This study addresses the computational complexity of determining whether a temporal graph contains a temporally connected (TC) subgraph with at least three vertices. Through polynomial-time reductions, it establishes for the first time that this problem is NP-hard across standard temporal graph models—both directed and undirected, strict and non-strict—even when restricted to subgraphs of size three. The work reveals a fundamental complexity gap between closed and open temporal components, proves strong inapproximability results by showing that the maximum TC subgraph size cannot be approximated within $(1-\varepsilon)n$ in directed graphs or $(1-\varepsilon)n/2$ in undirected graphs for any $\varepsilon > 0$, and constructs temporal graphs of arbitrary girth devoid of nontrivial TC subgraphs, thereby completing the parameterized and approximation complexity landscape of the problem.

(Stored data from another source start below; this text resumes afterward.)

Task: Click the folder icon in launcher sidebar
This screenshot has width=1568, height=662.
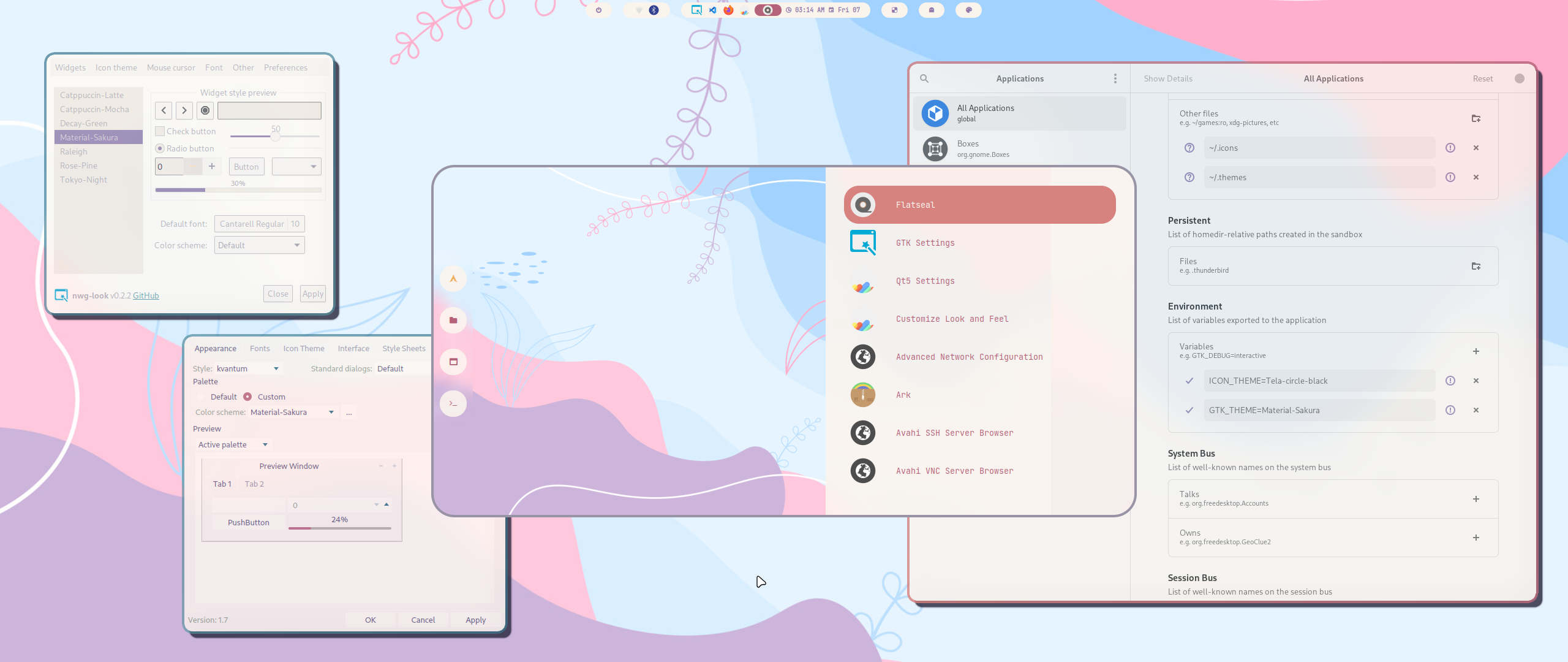Action: (x=453, y=320)
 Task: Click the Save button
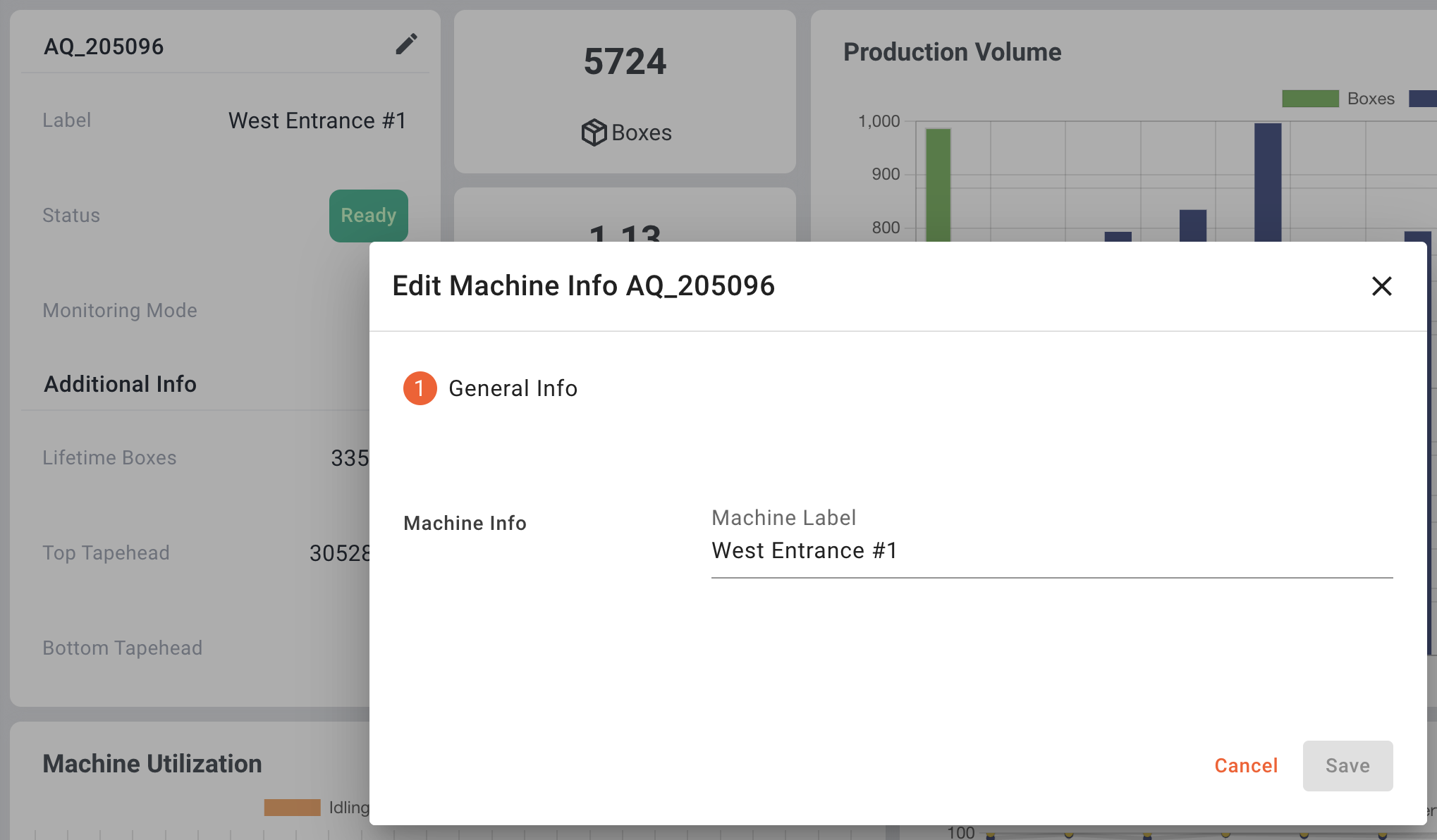[1347, 765]
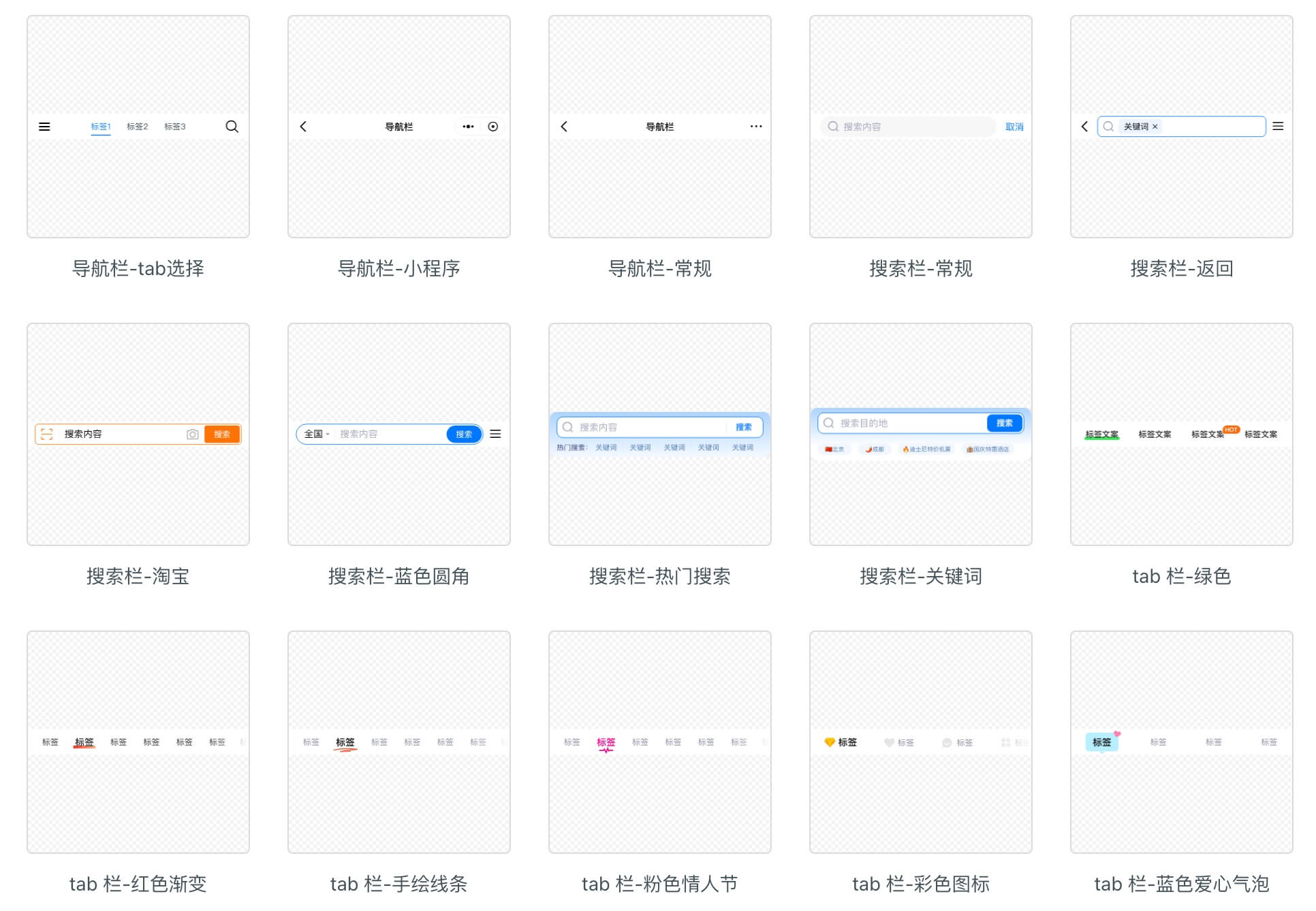Click the more options (...) icon in 导航栏-小程序
The height and width of the screenshot is (911, 1316).
[468, 127]
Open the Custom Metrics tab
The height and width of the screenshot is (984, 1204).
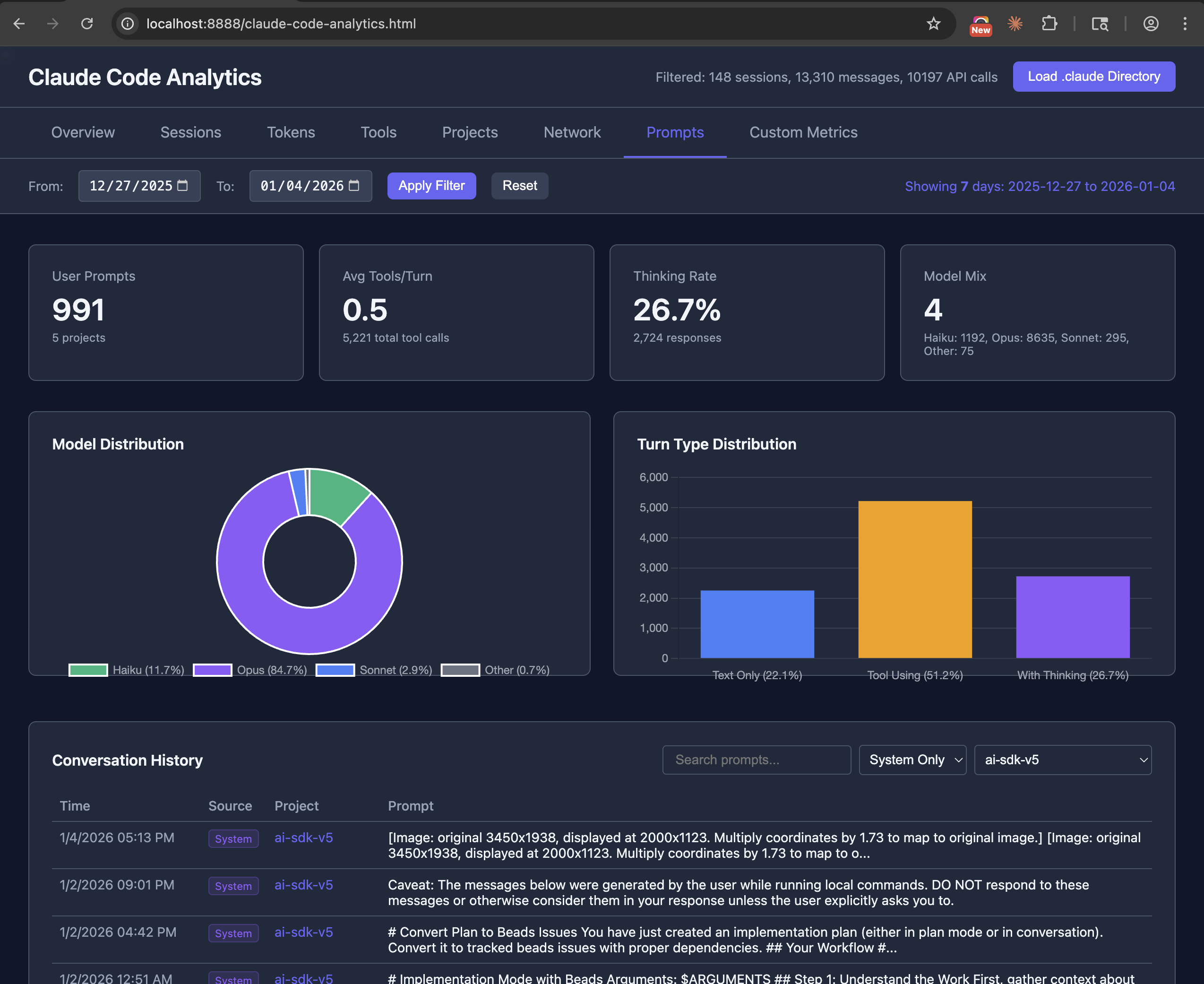point(803,133)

Temporal graphs are graphs whose edges are only present at certain points in time. Reachability in these graphs relies on temporal paths, where edges are traversed chronologically. A temporal graph that offers all-pairs reachability is said to be temporally connected (or TC). For temporal graphs that are not TC, a natural question is whether they admit a TC subgraph (a.k.a. closed temporal component) of a given size $k$. This question was one of the earliest in the field, shown to be NP-hard by Bhadra and Ferreira in 2003. We strengthen this result dramatically, showing that deciding if a TC subgraph exists on at least $3$ vertices is already NP-hard in all the standard temporal graph settings (directed/undirected and strict/non-strict through simple and proper reductions). This implies a strong separation between closed temporal components and open temporal components (where temporal paths can travel outside the component), for which inclusion-maximal components can be found in polynomial time. As a by-product, our reductions strengthen a number of existing results and establish new derived results. They imply that the size of the largest TC subgraph cannot be approximated within a factor of $(1-ε)n$ in directed graphs, and within a factor of $(1-ε)\frac{n}{2}$ in undirected graphs. One of the reductions also completes the complexity landscape for TC subgraphs of size exactly $k$ when parameterized by $k$ (answering the missing non-strict case). Finally, on the structural side, our results imply that there exist arbitrarily large TC graphs of constant lifetime without nontrivial TC subgraphs, and we also show that there exist TC graphs of arbitrary girth, both facts being of independent interest.